# Material supplied
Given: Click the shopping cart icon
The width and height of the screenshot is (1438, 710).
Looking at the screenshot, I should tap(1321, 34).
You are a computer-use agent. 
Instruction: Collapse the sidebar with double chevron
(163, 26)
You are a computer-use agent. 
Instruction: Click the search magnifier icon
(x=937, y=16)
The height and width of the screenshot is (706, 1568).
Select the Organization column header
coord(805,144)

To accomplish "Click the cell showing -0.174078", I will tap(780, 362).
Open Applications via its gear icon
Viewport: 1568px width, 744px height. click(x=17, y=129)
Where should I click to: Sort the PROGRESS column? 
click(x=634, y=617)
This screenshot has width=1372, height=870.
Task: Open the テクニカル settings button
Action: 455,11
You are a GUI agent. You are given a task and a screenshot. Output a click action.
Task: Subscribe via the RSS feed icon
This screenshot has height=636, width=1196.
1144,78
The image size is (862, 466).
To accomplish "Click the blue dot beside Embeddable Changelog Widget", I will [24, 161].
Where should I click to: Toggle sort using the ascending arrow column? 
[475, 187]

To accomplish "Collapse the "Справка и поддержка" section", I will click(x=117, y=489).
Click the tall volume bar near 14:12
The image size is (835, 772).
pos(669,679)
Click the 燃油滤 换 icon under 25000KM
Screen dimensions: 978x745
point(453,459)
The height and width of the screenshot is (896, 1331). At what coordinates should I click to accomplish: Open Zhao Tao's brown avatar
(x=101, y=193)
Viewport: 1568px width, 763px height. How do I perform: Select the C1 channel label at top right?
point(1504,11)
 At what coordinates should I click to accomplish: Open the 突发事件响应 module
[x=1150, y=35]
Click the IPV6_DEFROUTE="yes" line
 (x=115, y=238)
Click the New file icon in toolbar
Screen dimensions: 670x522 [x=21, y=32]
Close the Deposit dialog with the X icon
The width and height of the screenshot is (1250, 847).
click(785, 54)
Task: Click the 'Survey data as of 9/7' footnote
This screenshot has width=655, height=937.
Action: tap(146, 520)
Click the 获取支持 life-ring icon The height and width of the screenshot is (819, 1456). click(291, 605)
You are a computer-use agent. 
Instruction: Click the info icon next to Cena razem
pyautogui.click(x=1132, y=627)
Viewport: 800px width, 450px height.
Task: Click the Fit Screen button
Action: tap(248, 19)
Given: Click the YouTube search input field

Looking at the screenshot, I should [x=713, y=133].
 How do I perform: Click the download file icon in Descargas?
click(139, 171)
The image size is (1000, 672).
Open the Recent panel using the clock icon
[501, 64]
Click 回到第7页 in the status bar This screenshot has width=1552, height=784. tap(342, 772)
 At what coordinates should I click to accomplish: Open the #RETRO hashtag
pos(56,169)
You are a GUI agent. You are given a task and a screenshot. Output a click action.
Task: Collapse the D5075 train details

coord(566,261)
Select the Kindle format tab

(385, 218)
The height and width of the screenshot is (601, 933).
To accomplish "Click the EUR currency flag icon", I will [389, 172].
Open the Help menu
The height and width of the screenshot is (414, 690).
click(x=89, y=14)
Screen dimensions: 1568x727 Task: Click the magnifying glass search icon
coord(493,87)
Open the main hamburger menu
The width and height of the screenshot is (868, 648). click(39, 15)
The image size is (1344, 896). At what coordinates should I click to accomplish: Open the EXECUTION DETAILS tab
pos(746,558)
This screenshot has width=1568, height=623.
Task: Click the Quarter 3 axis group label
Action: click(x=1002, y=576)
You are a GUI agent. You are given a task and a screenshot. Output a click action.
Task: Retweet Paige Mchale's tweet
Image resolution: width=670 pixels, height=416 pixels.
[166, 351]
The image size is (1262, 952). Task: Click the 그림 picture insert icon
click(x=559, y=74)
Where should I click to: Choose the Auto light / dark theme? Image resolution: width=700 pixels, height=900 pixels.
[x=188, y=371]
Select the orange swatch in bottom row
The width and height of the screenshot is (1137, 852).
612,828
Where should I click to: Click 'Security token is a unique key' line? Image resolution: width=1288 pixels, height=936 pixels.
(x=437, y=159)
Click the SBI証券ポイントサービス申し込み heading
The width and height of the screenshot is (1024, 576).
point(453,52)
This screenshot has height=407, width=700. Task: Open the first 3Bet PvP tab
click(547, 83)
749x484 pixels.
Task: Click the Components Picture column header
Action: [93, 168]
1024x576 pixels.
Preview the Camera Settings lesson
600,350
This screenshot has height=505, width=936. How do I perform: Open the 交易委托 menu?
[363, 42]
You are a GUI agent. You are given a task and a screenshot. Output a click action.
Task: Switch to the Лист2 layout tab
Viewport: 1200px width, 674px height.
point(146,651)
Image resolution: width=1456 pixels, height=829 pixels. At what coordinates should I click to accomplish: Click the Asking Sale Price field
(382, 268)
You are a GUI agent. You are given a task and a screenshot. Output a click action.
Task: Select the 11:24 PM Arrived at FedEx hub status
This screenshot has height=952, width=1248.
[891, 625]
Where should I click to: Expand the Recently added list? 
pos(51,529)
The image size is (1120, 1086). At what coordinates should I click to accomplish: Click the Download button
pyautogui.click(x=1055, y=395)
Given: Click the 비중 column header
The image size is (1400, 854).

# Short exercise
Arrange every line of the entries above as a Markdown table with two columns, Row for the row number and Text for the line itself. Leave out blank lines.

# Worked answer
| Row | Text |
|---|---|
| 1 | Given: Click the shopping cart icon |
| 2 | The width and height of the screenshot is (1438, 710). |
| 3 | Looking at the screenshot, I should tap(1321, 34). |
| 4 | You are a computer-use agent.  |
| 5 | Instruction: Collapse the sidebar with double chevron |
| 6 | (163, 26) |
| 7 | You are a computer-use agent.  |
| 8 | Instruction: Click the search magnifier icon |
| 9 | (x=937, y=16) |
| 10 | The height and width of the screenshot is (706, 1568). |
| 11 | Select the Organization column header |
| 12 | coord(805,144) |
| 13 | To accomplish "Click the cell showing -0.174078", I will tap(780, 362). |
| 14 | Open Applications via its gear icon |
| 15 | Viewport: 1568px width, 744px height. click(x=17, y=129) |
| 16 | Where should I click to: Sort the PROGRESS column?  |
| 17 | click(x=634, y=617) |
| 18 | This screenshot has width=1372, height=870. |
| 19 | Task: Open the テクニカル settings button |
| 20 | Action: 455,11 |
| 21 | You are a GUI agent. You are given a task and a screenshot. Output a click action. |
| 22 | Task: Subscribe via the RSS feed icon |
| 23 | This screenshot has height=636, width=1196. |
| 24 | 1144,78 |
| 25 | The image size is (862, 466). |
| 26 | To accomplish "Click the blue dot beside Embeddable Changelog Widget", I will [24, 161]. |
| 27 | Where should I click to: Toggle sort using the ascending arrow column?  |
| 28 | [475, 187] |
| 29 | To accomplish "Collapse the "Справка и поддержка" section", I will click(x=117, y=489). |
| 30 | Click the tall volume bar near 14:12 |
| 31 | The image size is (835, 772). |
| 32 | pos(669,679) |
| 33 | Click the 燃油滤 换 icon under 25000KM |
| 34 | Screen dimensions: 978x745 |
| 35 | point(453,459) |
| 36 | The height and width of the screenshot is (896, 1331). At what coordinates should I click to accomplish: Open Zhao Tao's brown avatar |
| 37 | (x=101, y=193) |
| 38 | Viewport: 1568px width, 763px height. How do I perform: Select the C1 channel label at top right? |
| 39 | point(1504,11) |
| 40 |  At what coordinates should I click to accomplish: Open the 突发事件响应 module |
| 41 | [x=1150, y=35] |
| 42 | Click the IPV6_DEFROUTE="yes" line |
| 43 |  (x=115, y=238) |
| 44 | Click the New file icon in toolbar |
| 45 | Screen dimensions: 670x522 [x=21, y=32] |
| 46 | Close the Deposit dialog with the X icon |
| 47 | The width and height of the screenshot is (1250, 847). |
| 48 | click(785, 54) |
| 49 | Task: Click the 'Survey data as of 9/7' footnote |
| 50 | This screenshot has width=655, height=937. |
| 51 | Action: tap(146, 520) |
| 52 | Click the 获取支持 life-ring icon The height and width of the screenshot is (819, 1456). click(291, 605) |
| 53 | You are a computer-use agent.  |
| 54 | Instruction: Click the info icon next to Cena razem |
| 55 | pyautogui.click(x=1132, y=627) |
| 56 | Viewport: 800px width, 450px height. |
| 57 | Task: Click the Fit Screen button |
| 58 | Action: tap(248, 19) |
| 59 | Given: Click the YouTube search input field |
| 60 | Looking at the screenshot, I should [x=713, y=133]. |
| 61 |  How do I perform: Click the download file icon in Descargas? |
| 62 | click(139, 171) |
| 63 | The image size is (1000, 672). |
| 64 | Open the Recent panel using the clock icon |
| 65 | [501, 64] |
| 66 | Click 回到第7页 in the status bar This screenshot has width=1552, height=784. tap(342, 772) |
| 67 |  At what coordinates should I click to accomplish: Open the #RETRO hashtag |
| 68 | pos(56,169) |
| 69 | You are a GUI agent. You are given a task and a screenshot. Output a click action. |
| 70 | Task: Collapse the D5075 train details |
| 71 | coord(566,261) |
| 72 | Select the Kindle format tab |
| 73 | (385, 218) |
| 74 | The height and width of the screenshot is (601, 933). |
| 75 | To accomplish "Click the EUR currency flag icon", I will [389, 172]. |
| 76 | Open the Help menu |
| 77 | The height and width of the screenshot is (414, 690). |
| 78 | click(x=89, y=14) |
| 79 | Screen dimensions: 1568x727 Task: Click the magnifying glass search icon |
| 80 | coord(493,87) |
| 81 | Open the main hamburger menu |
| 82 | The width and height of the screenshot is (868, 648). click(39, 15) |
| 83 | The image size is (1344, 896). At what coordinates should I click to accomplish: Open the EXECUTION DETAILS tab |
| 84 | pos(746,558) |
| 85 | This screenshot has width=1568, height=623. |
| 86 | Task: Click the Quarter 3 axis group label |
| 87 | Action: click(x=1002, y=576) |
| 88 | You are a GUI agent. You are given a task and a screenshot. Output a click action. |
| 89 | Task: Retweet Paige Mchale's tweet |
| 90 | Image resolution: width=670 pixels, height=416 pixels. |
| 91 | [166, 351] |
| 92 | The image size is (1262, 952). Task: Click the 그림 picture insert icon |
| 93 | click(x=559, y=74) |
| 94 | Where should I click to: Choose the Auto light / dark theme? Image resolution: width=700 pixels, height=900 pixels. |
| 95 | [x=188, y=371] |
| 96 | Select the orange swatch in bottom row |
| 97 | The width and height of the screenshot is (1137, 852). |
| 98 | 612,828 |
| 99 | Where should I click to: Click 'Security token is a unique key' line? Image resolution: width=1288 pixels, height=936 pixels. |
| 100 | (x=437, y=159) |
| 101 | Click the SBI証券ポイントサービス申し込み heading |
| 102 | The width and height of the screenshot is (1024, 576). |
| 103 | point(453,52) |
| 104 | This screenshot has height=407, width=700. Task: Open the first 3Bet PvP tab |
| 105 | click(547, 83) |
| 106 | 749x484 pixels. |
| 107 | Task: Click the Components Picture column header |
| 108 | Action: [93, 168] |
| 109 | 1024x576 pixels. |
| 110 | Preview the Camera Settings lesson |
| 111 | 600,350 |
| 112 | This screenshot has height=505, width=936. How do I perform: Open the 交易委托 menu? |
| 113 | [363, 42] |
| 114 | You are a GUI agent. You are given a task and a screenshot. Output a click action. |
| 115 | Task: Switch to the Лист2 layout tab |
| 116 | Viewport: 1200px width, 674px height. |
| 117 | point(146,651) |
| 118 | Image resolution: width=1456 pixels, height=829 pixels. At what coordinates should I click to accomplish: Click the Asking Sale Price field |
| 119 | (382, 268) |
| 120 | You are a GUI agent. You are given a task and a screenshot. Output a click action. |
| 121 | Task: Select the 11:24 PM Arrived at FedEx hub status |
| 122 | This screenshot has height=952, width=1248. |
| 123 | [891, 625] |
| 124 | Where should I click to: Expand the Recently added list?  |
| 125 | pos(51,529) |
| 126 | The image size is (1120, 1086). At what coordinates should I click to accomplish: Click the Download button |
| 127 | pyautogui.click(x=1055, y=395) |
| 128 | Given: Click the 비중 column header |
| 129 | The image size is (1400, 854). |